England's Headingley win over India showed how Test cricket can deliver the gold standard of sporting suspense

Metroa day ago

It was 5.28pm on day five when I knew England were not going to win the first Test against India. Ben Stokes had got out reverse-sweeping, India needed one more wicket and they were into England's tail. There were still 69 runs required, the new ball was available soon, Jasprit Bumrah plays for India, oh and it was probably going to rain.
Almost exactly an hour later, Jamie Smith had hit the final ball for six and England completed the second-highest final day run chase in history to win.
The improbable had been made possible earlier that day by Ben Duckett's considered, mature 149.
India were favourites on the final day right up until England made 119 runs for no loss. That is to say, an England win was the less likely outcome for almost the whole five days. Remember the end of day one?
India 359 for three with Shubman Gill and Rishabh Pant at the crease scoring runs as if it was the easiest thing in the world. I was working that Friday (cheeky) and not on the cricket but I checked the score with the classic sense of deflation that has accompanied most of my recent England-watching against India (live on TNT Sports with Finny and Sir Alastair).

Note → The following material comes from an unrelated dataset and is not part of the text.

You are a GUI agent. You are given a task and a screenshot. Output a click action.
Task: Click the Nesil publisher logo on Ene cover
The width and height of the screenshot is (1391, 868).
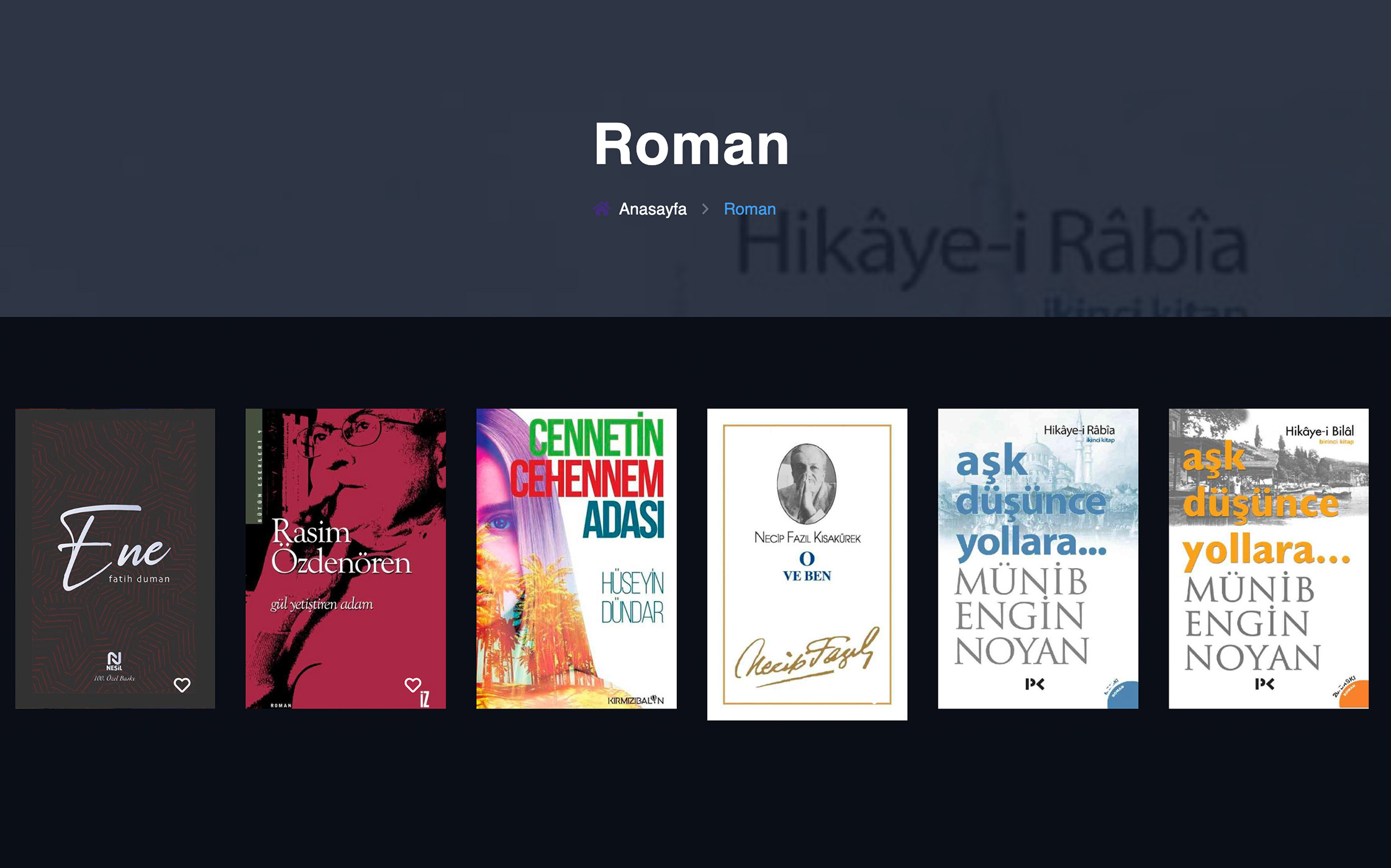pyautogui.click(x=114, y=661)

By Saturday lunchtime, England fans were living in a new optimistic world. And so it continued: the hope, the agitation, the bafflement at another dropped catch, or Harry Brook's charge down the wicket in his minute-long second innings. The emotional range graph induced by the five-day Test would look something like a course profile from road cycling or cross-country mountain bike, of which I am so fond.
And it made me think – is there an optimal number of switches in fortune that makes for the most compelling viewing experience in sport? Take the mountain bikes. In cross-country, it's a mass start so the lead may switch around any number of times over the 80-or-so minute duration of the race.
But there are usually maybe ten people you really believe could win.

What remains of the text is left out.